Le Tribunal administratif est parfois saisi par des riverains d’édifices culturels se plaignant de nuisances sonores liées aux sonneries de cloches.

Le contentieux est administratif dès lors qu’en application de l’article XLVIII de la loi du 18 Germinal an X, demeurée applicable en Alsace-Moselle, les sonneries de cloches pour d’autres motifs que « l’appel des fidèles au service divin »  sont règlementées par le maire. Celui-ci, mettant en œuvre les pouvoirs de police qu’il détient en vertu de l’article L.2542-3 du code général des collectivités territoriales, doit prendre les mesures appropriées pour empêcher ou faire cesser, sur le territoire de sa commune, les bruits excessifs de nature à troubler la tranquillité publique.

Dans la première affaire (M. et Mme D. c/ la commune de Masevaux), le maire a autorisé la sonnerie quotidienne de l’église toutes les demi-heures de 8 heures à 18 heures.
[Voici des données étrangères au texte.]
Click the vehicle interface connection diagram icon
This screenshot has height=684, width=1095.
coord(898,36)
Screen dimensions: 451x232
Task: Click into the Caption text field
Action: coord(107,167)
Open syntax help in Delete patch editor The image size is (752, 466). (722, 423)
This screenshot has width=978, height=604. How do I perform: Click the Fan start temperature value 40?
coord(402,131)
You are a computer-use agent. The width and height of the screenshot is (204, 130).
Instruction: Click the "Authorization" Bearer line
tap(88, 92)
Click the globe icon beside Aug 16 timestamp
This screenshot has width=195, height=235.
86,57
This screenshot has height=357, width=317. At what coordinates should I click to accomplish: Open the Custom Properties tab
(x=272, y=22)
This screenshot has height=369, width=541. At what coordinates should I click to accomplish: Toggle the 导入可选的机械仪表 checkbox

Les requérants n’apportent pas d’éléments probants permettant d’établir que les sonneries litigieuses seraient de nature à porter, par leur fréquence et leur intensité, une atteinte excessive à la tranquillité publique des habitants du village.
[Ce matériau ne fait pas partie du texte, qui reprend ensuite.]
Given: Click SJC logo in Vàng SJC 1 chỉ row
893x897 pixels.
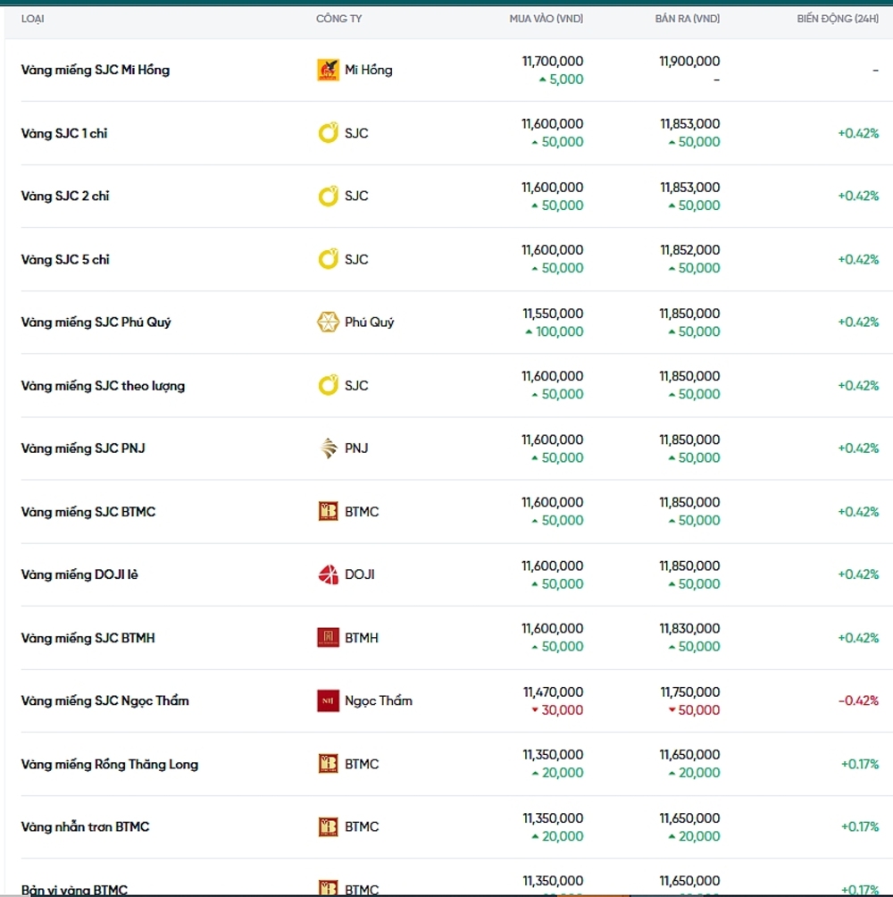Looking at the screenshot, I should click(x=328, y=134).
Dans le second dossier (M. et Mme G c/ la commune de Riedwihr), la situation est plus délicate dans la mesure où les requérants, d’une part, contestent les sonneries en période nocturne de 22 heures à 7 heures du matin, d’autre part, produisent une étude réalisée par un bureau d’études spécialisé en acoustique qui fait apparaître un fort dépassement des valeurs limites d’émergence de bruit fixées par le code de la santé publique et dont le contenu n’est pas contesté par la commune.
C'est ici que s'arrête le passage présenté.